Quindi dopo aver pagato quanto dovuto (con molta fatica e guardando con preoccupazione ogni possibile accertamento nell’attività d’impresa) vediamo il nostro concorrente che non ha mai pagato cavarsela perché ha provveduto a intestare i suoi beni a familiari compiacenti dichiarandosi “nullatenente”, o che ha chiuso l’attività dichiarandosi irreperibile (non tutti italiani).

 

Tasse alte perché qualcuno non paga

L’Italia è tra i Paesi europei con la pressione fiscale più elevata: circa 43% del PIL, secondo Eurostat.
Ma questo non deriva solo da sprechi o inefficienze: deriva anche dal fatto che una parte consistente dei cittadini e delle imprese non paga, e che lo Stato preferisce condonare invece di riscuotere.

Ogni euro non incassato da un evasore o da un privilegiato è un euro in più che deve pagare chi non può eludere: lavoratori dipendenti, pensionati e PMI oneste.

In un Paese dove la fedeltà fiscale è minoritaria e la protezione corporativa è la norma, la pressione fiscale non può che restare alta.

Conclusione: un Paese che difende i privilegi, non i diritti

L’Italia continua a difendere le sue corporazioni come se fossero patrimoni nazionali,
ma in realtà difende rendite parassitarie che bloccano il Paese, riducono la concorrenza e alimentano il debito pubblico.

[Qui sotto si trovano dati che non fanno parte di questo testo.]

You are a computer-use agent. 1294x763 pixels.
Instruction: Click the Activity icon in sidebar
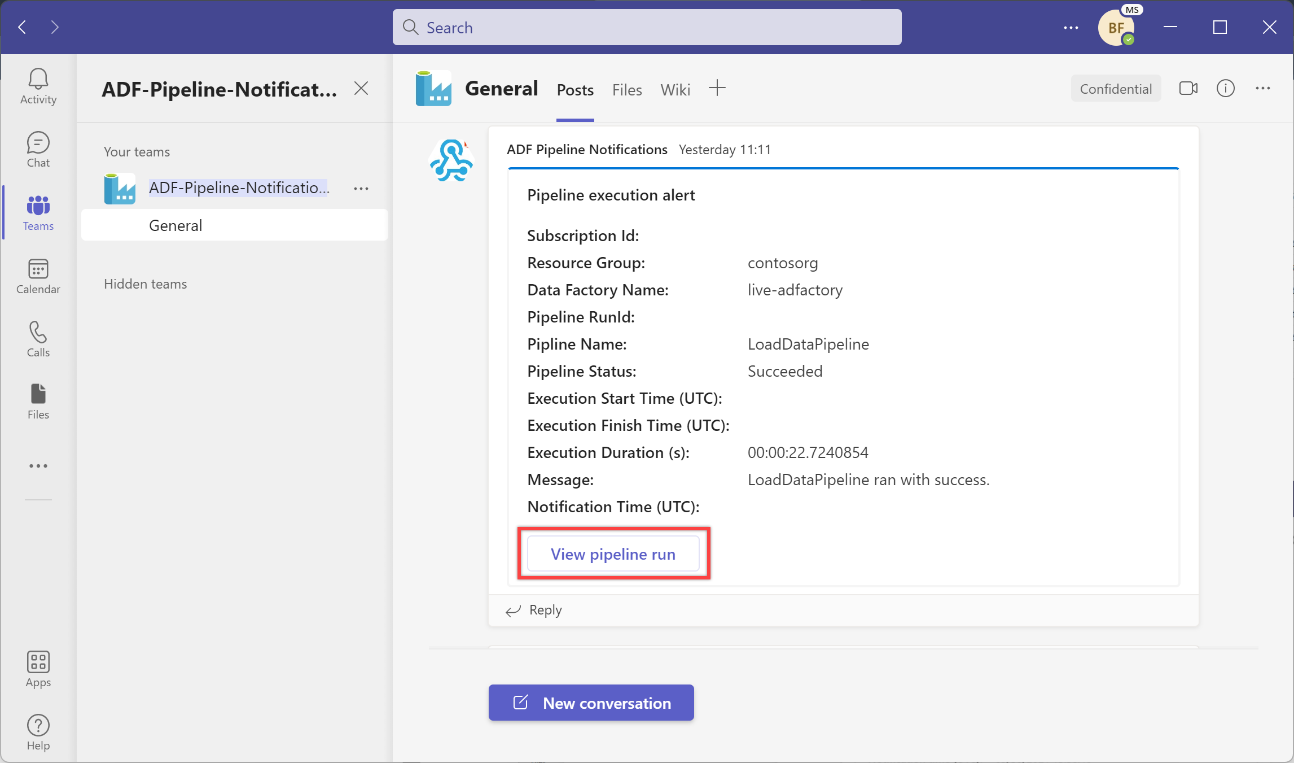(x=37, y=87)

Le spiagge privatizzate, le multe non pagate, le cartelle condonate e le tasse elevate sono tutte facce dello stesso problema:
una politica che teme il consenso organizzato e sacrifica il bene comune.

Finché l’Italia difenderà le corporazioni invece dei cittadini, continuerà ad avere spiagge private, bilanci falsati e tasse pubbliche sempre più alte.